15. The medium of claim 9 , wherein the method further comprises retrieving via the directory one or more files that have been accessed by the malicious content suspect during the execution of the malicious content suspect.

16. The medium of claim 9 , wherein generating a memory dump comprises invoking a memory dump utility that is associated with an operating system hosting the sandboxed operating environment to capture information associated with the malicious content suspect from a memory.

17. A malicious content detection system, comprising: a display device; a display controller communicatively coupled to the display device, the display controller to control the display device; a processor communicatively coupled to the display controller, the processor is configured to process: a monitoring module that includes logic to monitor behavior of a malicious content suspect executed within a sandboxed operating environment, the sandboxed operating environment comprises a virtual machine that operates in accordance with an operating environment targeted by the malicious content suspect, a memory dump module communicatively coupled to the monitoring module, the memory dump includes logic that, in response to detection of one or more predetermined events from the monitored behavior that are triggered by the malicious content suspect, generates a memory dump associated with the malicious content suspect, a file extractor that includes logic that stores, within a storage device, a portion of data associated with the virtual machine, which includes one or more of (i) contents of the memory dump and (ii) one or more predetermined events, in a directory accessible to a controller that is part of a virtual machine monitor (VMM), and an analysis module communicatively coupled to the monitoring module and the memory dump module, the analysis module configured to analyze at least the contents of the memory dump to determine whether the malicious content suspect should be declared as malicious based on a set of one or more rules.

18. The system of claim 17 , wherein the memory dump comprises information concerning data accessed by the malicious content suspect, an executable image of the malicious content suspect, and information concerning activities performed by the malicious content suspect during the execution of the malicious content suspect.

19. The system of claim 18 , wherein the memory dump further comprises information concerning content embedded within the malicious content suspect that is revealed only through the execution of the malicious content suspect.

20. The system of claim 17 , wherein the memory dump is generated by invoking a memory dump utility that is associated with an operating system hosting the sandboxed operating environment to capture information associated with the malicious content suspect from the memory.

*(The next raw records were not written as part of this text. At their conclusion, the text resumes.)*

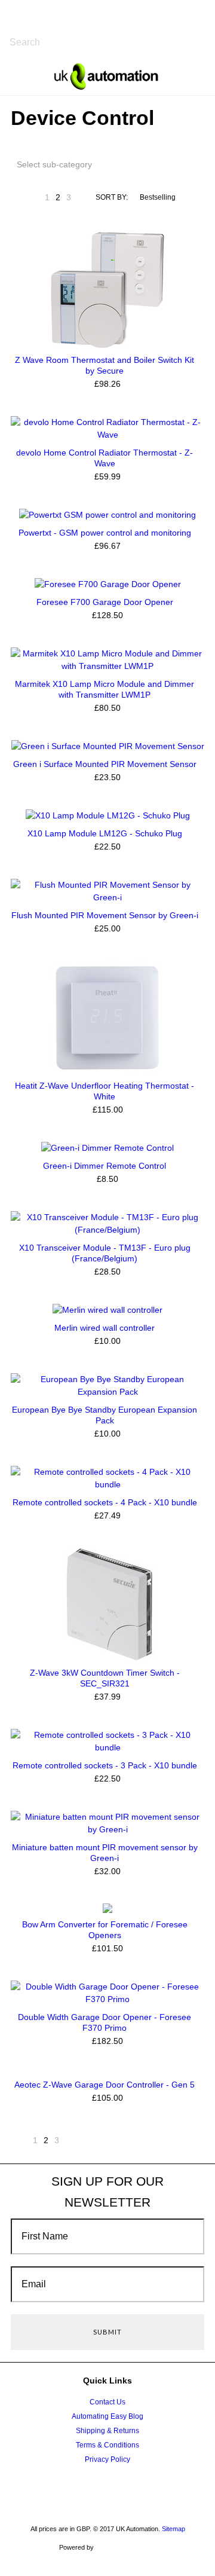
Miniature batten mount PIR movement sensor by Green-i (105, 1852)
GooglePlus (104, 2489)
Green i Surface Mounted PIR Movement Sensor (104, 764)
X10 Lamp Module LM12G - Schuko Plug (104, 833)
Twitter (59, 2489)
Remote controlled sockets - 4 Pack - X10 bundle (105, 1502)
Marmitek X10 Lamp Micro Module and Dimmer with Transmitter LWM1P (104, 689)
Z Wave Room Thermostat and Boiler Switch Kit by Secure (104, 365)
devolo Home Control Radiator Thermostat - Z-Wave (104, 458)
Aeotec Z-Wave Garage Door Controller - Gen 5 (104, 2084)
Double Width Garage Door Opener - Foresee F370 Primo (104, 2022)
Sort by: (112, 197)
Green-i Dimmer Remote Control (104, 1166)
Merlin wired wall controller (104, 1328)
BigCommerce (128, 2547)
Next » (84, 200)
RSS (150, 2489)
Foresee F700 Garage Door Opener (104, 602)
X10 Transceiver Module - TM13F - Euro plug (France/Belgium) (105, 1253)
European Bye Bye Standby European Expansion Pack (104, 1415)
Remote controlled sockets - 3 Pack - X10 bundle (105, 1765)
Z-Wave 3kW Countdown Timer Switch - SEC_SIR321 (105, 1678)
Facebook (82, 2489)
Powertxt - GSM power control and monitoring (105, 532)
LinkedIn (127, 2489)
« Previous (32, 200)
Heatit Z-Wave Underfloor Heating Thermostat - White (104, 1091)
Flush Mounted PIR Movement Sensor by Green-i (104, 915)
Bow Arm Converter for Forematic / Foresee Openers (105, 1930)
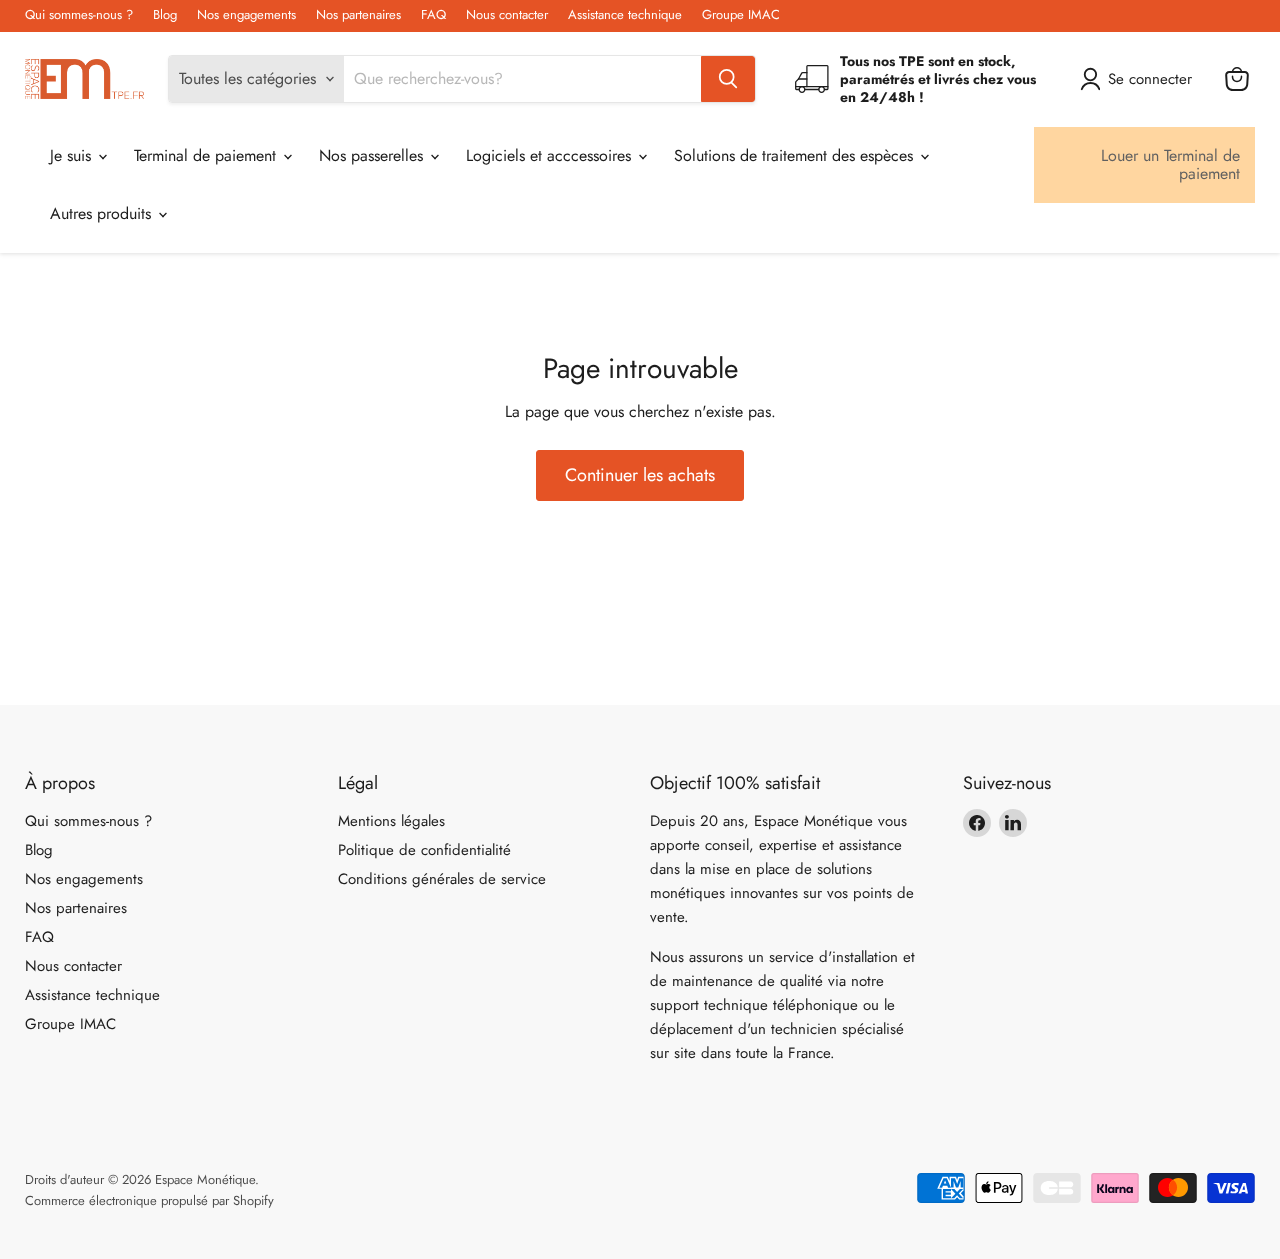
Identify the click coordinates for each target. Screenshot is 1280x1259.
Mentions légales (391, 821)
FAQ (433, 15)
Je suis (73, 155)
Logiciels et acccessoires (551, 155)
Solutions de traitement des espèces (796, 155)
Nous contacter (507, 15)
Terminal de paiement (207, 155)
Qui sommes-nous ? (79, 15)
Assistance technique (625, 15)
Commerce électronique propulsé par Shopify (149, 1200)
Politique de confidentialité (424, 850)
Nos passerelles (373, 155)
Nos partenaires (358, 15)
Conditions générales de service (442, 879)
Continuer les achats (640, 475)
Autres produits (103, 213)
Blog (165, 15)
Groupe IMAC (741, 15)
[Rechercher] (728, 79)
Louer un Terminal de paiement (1170, 164)
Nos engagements (246, 15)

21. A system, comprising: a hardware processor; and a memory communicatively coupled to the hardware processor, the memory comprises one or more virtual machines and a controller that is part of a virtual machine monitor (VMM) and is in communications with the one or more virtual machines, wherein at least a first virtual machine of the one or more virtual machines comprises a monitoring module that includes logic to monitor behavior of a malicious content suspect executed within the first virtual machine that operates in accordance with an operating environment targeted by the malicious content suspect, and a memory dump module communicatively coupled to the monitoring module, the memory dump includes logic that, in response to detection of one or more predetermined events associated with the monitored behavior of the malicious content suspect, generates a memory dump of information associated with the malicious content suspect, wherein the controller of the VMM comprises a file extractor that includes logic that stores, within a storage device, a portion of data associated with the virtual machine including one or more of (i) contents of the memory dump and (ii) the one or more predetermined events in a directory accessible to the controller, and an analysis module communicatively coupled to the monitoring module and the memory dump module that analyzes the contents of the memory dump to determine whether the malicious content suspect should be declared as malicious based on a set of one or more rules.